La Guerre Froide au Sahara: la Russie, la France et la population

Fin novembre, des manifestants au Burkina Faso et au Niger ont arrêté un convoi de ravitaillement militaire français, exprimant leur colère face au succès limité de la France dans la guerre contre le terrorisme au Sahel au cours des huit dernières années. Un récent accord militaire russo-malien a suscité des inquiétudes en Europe ce qui soulève la question: que réserve l’avenir aux populations sahéliennes ?

« À tous ceux qui pourront garantir la paix, » la porte est ouverte selon le porte-parole de la Coalition des patriotes africains du Burkina Faso. Ce mouvement de protestation a retardé un convoi de ravitaillement militaire français pendant une semaine en novembre avant que les soldats ouvrent le feu sur la foule.
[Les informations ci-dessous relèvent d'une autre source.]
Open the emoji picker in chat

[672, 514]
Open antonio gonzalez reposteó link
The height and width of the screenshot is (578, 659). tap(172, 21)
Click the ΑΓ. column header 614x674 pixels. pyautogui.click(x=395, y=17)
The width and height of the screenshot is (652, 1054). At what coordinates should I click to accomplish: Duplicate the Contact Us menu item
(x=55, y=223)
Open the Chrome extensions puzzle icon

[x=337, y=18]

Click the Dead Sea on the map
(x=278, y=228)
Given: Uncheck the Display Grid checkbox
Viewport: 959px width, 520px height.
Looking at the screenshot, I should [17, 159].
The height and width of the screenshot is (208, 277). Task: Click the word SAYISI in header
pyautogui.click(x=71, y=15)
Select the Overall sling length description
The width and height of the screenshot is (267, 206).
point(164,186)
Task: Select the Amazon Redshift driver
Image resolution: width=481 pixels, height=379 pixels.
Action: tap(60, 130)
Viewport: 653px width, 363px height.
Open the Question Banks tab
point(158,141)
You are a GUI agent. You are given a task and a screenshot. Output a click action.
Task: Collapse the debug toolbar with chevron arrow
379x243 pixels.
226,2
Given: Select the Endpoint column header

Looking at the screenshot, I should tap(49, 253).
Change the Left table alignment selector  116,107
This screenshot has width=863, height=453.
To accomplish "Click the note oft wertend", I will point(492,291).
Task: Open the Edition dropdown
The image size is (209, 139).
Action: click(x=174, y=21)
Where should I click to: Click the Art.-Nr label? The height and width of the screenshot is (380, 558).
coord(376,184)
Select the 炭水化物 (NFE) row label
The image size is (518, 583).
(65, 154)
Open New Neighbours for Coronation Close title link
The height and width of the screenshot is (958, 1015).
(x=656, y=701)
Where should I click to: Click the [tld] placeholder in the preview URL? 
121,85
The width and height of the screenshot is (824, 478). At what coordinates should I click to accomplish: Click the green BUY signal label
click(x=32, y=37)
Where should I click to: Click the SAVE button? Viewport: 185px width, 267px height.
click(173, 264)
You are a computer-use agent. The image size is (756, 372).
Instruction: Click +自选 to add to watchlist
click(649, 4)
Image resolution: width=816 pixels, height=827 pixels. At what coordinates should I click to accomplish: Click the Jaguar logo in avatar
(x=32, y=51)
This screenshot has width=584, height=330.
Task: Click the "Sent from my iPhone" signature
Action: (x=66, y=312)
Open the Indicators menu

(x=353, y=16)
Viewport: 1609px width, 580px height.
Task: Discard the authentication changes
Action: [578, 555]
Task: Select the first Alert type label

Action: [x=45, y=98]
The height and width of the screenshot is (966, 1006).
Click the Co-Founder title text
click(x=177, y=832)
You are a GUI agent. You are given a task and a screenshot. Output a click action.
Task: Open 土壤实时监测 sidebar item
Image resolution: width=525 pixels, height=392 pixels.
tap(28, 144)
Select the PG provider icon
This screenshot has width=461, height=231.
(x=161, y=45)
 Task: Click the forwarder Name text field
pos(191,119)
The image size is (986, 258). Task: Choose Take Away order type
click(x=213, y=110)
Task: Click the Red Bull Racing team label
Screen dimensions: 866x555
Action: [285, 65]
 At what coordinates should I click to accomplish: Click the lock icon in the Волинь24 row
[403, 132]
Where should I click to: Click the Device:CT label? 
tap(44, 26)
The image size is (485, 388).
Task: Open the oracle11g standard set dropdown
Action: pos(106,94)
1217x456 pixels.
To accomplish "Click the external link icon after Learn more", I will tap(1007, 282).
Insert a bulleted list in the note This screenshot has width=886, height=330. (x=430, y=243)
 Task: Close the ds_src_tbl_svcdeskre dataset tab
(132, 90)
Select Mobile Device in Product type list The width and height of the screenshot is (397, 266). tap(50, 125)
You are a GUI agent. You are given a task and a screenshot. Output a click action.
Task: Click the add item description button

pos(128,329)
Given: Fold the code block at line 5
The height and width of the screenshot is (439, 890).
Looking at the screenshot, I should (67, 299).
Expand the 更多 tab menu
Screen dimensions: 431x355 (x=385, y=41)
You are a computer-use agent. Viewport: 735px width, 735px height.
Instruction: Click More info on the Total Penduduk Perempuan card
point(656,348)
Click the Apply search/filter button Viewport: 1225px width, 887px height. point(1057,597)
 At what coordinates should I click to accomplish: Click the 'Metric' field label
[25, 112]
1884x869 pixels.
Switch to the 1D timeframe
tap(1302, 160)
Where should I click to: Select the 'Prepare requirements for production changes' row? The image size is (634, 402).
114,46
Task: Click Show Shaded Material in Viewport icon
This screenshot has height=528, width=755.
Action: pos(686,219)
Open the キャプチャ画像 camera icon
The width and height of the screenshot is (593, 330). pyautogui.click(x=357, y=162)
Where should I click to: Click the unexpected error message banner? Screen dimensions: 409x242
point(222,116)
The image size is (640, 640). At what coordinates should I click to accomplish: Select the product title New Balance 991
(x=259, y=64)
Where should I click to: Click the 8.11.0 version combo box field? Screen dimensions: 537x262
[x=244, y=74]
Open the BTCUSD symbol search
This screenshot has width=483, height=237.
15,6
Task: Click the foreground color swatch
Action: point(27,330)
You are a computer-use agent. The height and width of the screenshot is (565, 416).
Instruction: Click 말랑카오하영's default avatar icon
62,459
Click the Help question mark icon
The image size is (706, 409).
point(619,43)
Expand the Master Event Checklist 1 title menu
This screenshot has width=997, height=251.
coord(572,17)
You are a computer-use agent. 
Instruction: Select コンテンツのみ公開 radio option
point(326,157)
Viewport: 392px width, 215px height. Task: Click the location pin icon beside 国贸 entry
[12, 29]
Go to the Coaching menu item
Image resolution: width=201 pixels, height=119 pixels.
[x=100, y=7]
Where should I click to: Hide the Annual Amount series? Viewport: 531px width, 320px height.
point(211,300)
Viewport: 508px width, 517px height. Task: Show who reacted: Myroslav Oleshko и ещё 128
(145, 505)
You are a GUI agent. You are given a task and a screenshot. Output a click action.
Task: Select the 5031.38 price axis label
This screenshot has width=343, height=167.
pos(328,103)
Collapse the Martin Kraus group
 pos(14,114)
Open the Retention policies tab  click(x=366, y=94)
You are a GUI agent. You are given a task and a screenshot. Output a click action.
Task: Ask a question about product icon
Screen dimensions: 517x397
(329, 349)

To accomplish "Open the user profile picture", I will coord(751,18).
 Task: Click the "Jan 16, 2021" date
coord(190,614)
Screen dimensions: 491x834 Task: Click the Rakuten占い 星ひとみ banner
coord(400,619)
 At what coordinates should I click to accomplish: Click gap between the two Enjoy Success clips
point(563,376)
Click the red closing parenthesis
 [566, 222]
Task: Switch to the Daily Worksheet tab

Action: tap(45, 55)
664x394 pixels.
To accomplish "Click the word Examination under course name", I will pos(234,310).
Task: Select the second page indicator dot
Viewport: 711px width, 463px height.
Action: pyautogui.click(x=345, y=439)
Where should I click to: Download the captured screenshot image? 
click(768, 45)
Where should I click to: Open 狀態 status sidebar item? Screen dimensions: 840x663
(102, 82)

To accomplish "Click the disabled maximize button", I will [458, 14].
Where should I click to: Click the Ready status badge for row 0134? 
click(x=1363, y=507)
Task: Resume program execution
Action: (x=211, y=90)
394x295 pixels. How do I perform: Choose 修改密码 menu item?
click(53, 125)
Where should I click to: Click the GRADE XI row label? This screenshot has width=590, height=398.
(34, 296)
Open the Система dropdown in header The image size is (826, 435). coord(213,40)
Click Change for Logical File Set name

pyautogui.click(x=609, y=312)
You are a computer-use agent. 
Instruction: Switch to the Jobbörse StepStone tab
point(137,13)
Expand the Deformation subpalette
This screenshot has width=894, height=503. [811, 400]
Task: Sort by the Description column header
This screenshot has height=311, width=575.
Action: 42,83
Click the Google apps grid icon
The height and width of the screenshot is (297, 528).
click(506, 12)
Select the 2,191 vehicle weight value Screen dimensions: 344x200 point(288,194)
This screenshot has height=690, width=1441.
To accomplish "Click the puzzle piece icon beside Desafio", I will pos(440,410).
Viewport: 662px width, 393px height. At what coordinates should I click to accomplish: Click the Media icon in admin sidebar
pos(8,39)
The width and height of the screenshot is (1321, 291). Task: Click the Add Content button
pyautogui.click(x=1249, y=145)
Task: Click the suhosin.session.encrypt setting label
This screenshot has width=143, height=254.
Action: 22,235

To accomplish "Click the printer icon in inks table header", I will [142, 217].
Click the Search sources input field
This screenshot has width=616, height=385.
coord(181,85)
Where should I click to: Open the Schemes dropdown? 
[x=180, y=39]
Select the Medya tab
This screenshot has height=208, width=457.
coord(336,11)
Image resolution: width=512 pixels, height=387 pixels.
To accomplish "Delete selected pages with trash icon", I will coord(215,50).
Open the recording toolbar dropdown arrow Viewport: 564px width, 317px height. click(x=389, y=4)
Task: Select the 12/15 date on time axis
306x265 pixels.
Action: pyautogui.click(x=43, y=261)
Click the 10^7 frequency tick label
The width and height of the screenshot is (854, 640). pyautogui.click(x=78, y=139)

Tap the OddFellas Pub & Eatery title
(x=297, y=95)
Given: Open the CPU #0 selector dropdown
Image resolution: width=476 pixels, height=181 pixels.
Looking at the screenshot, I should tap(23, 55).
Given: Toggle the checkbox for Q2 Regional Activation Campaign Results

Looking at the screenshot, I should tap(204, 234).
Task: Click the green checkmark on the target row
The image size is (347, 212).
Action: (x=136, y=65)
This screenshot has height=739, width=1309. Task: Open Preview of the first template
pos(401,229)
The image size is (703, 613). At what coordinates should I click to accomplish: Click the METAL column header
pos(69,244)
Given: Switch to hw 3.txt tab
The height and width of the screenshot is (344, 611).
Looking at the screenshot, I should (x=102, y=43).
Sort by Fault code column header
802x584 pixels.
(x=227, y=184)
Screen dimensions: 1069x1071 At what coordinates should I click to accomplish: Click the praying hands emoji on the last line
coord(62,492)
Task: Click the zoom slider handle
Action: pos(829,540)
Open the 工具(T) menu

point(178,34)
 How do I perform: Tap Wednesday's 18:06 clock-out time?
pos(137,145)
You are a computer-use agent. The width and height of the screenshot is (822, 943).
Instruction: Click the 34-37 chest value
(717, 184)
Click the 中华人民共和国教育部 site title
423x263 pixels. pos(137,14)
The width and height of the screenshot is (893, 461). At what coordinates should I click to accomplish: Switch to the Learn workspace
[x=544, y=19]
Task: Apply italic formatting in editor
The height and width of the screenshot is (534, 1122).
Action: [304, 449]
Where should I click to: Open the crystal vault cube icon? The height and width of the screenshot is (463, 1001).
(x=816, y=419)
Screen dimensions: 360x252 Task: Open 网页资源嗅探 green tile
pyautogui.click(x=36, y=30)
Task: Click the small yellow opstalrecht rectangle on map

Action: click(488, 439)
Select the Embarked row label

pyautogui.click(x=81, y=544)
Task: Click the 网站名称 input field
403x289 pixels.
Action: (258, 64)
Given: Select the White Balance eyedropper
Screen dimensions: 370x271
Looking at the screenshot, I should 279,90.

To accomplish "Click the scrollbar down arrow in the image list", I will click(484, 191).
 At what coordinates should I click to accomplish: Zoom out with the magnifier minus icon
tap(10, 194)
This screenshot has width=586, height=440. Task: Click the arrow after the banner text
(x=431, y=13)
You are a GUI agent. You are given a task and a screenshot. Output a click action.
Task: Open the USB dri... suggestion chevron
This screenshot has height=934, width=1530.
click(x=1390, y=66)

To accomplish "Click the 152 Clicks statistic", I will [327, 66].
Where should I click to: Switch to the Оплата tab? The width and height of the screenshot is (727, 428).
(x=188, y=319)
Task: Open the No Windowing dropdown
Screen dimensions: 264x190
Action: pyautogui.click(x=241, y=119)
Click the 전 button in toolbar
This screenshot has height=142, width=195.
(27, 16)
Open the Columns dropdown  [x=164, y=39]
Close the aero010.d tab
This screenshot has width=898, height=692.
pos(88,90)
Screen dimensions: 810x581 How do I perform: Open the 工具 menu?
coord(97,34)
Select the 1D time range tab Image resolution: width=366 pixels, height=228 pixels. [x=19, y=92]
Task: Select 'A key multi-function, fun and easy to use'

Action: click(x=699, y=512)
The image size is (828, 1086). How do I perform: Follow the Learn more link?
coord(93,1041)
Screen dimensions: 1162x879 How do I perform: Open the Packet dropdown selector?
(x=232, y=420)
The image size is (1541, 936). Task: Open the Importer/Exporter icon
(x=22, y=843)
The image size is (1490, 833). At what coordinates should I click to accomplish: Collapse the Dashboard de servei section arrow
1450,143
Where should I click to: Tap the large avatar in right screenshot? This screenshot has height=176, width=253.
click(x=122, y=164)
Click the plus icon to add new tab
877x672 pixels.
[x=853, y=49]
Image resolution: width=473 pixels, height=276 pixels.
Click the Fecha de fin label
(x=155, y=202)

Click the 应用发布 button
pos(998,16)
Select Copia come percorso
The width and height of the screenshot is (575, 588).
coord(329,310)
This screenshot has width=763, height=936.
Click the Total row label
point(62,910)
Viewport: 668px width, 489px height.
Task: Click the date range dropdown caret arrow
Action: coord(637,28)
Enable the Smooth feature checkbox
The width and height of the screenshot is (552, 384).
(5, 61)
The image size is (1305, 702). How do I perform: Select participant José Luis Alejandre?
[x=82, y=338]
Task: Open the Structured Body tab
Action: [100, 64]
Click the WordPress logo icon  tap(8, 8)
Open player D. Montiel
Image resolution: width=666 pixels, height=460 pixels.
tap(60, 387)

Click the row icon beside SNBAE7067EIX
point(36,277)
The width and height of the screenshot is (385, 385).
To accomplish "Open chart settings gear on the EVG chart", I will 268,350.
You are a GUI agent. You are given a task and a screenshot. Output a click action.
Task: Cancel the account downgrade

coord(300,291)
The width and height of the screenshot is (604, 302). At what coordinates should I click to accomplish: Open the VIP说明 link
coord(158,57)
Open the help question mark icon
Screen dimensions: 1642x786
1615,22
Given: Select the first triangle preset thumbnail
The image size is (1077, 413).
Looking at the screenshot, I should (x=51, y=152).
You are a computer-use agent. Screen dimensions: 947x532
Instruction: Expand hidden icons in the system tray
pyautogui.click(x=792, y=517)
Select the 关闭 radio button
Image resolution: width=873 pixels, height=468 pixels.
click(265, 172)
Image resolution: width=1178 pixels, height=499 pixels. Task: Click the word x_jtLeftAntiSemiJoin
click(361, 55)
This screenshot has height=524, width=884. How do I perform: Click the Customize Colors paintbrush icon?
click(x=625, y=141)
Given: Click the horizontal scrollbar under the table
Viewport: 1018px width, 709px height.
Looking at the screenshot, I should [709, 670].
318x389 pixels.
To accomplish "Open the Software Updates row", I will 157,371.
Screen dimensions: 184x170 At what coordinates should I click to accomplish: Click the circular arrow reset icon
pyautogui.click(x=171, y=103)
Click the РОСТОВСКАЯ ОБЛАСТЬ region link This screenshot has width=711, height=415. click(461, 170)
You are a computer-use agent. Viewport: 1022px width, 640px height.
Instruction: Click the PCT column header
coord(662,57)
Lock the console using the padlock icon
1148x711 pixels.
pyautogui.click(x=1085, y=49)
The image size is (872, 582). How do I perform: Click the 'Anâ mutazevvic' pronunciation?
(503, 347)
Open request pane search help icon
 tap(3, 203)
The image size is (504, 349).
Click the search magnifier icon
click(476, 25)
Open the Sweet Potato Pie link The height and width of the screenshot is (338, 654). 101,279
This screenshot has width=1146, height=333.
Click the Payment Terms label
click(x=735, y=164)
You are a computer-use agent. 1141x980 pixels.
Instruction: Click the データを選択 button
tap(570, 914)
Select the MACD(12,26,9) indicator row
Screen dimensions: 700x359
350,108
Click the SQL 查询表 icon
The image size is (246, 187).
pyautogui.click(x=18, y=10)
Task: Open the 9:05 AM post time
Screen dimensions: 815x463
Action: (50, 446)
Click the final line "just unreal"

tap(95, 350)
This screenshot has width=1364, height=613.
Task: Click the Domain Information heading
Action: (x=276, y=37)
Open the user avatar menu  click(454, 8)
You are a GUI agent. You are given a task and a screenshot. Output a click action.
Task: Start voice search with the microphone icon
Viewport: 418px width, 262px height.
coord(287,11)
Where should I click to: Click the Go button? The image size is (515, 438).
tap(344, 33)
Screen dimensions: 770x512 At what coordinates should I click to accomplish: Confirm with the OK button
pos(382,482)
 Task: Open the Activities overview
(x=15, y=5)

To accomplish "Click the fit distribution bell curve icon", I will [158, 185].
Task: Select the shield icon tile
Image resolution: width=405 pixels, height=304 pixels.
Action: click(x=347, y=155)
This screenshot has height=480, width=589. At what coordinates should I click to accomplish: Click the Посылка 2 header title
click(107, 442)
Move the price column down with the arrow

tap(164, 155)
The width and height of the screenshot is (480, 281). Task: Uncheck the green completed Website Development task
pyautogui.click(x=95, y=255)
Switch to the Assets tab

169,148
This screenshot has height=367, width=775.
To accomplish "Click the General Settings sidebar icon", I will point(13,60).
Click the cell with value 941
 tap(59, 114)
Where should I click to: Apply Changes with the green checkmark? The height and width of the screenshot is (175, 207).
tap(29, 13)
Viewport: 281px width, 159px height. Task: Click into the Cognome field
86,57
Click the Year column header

Lors des manifestations similaires à Téra dans l’ouest du Niger, deux personnes ont été tuées et presque vingt blessées, alors que la foule criait « À bas la France ! ».

Huit ans après l’intervention française au Mali pour débarrasser le nord sécessionniste des groupes terroristes qui ont détourné la rébellion Touareg, les gens de toute la région se demandent si les résultats valaient le nombre de morts civils et les déplacements internes en masse que le conflit a causé. Et pour beaucoup la réponse est : non. 

Le Burkina Faso, le Niger et le Mali, en particulier, sont des pays très différents de ceux dans lesquels la France a lancé l’Opération Barkhane. Après des milliers de soldats déployés et des centaines de terroristes capturés ou tués, la situation sécuritaire ne semble pas s’améliorer. Et face à la menace de l’insécurité alimentaire et de la pauvreté, de nombreuses personnes souhaitent le départ de leur ancien colonisateur. En fait, récemment Bamako a conclu un accord d’un milliard de francs avec le groupe Wagner, des mercenaires russes agissant pour le compte du Kremlin. Cet accord soulève des questions : 

Comment la Russie étend-elle son influence au Sahel ? Qu’est-ce que cela signifie pour la place de la France ? Et comment la population sahélienne sera-t-elle affectée ?

Désespoir et Trahison

« La France a failli à son devoir et nous n’avons plus confiance dans sa coopération » a déclaré Roland Bayala de la COPA BF. Le convoi se dirigeait de la Côte d’Ivoire vers le centre opérationnel, Gao au Mali. Au Burkina Faso, les manifestants a Bobo-Dioulasso, Ouagadougou et Kaya l’ont bloqué et à Kaya quatre personnes ont été abattus avant le convoi continue et franchi la frontière nigérienne. 

Des mois après le début de  l’Opération Barkhane en 2014, un soulèvement populaire avait chassé le dictateur Blaise Compaoré, ouvrant ainsi une nouvelle ère d’espoir. Mais depuis, la famine et violence n’ont fait que s’intensifier avec plus d’un million de personnes forcées de quitter leur foyer au cours des deux dernières années. 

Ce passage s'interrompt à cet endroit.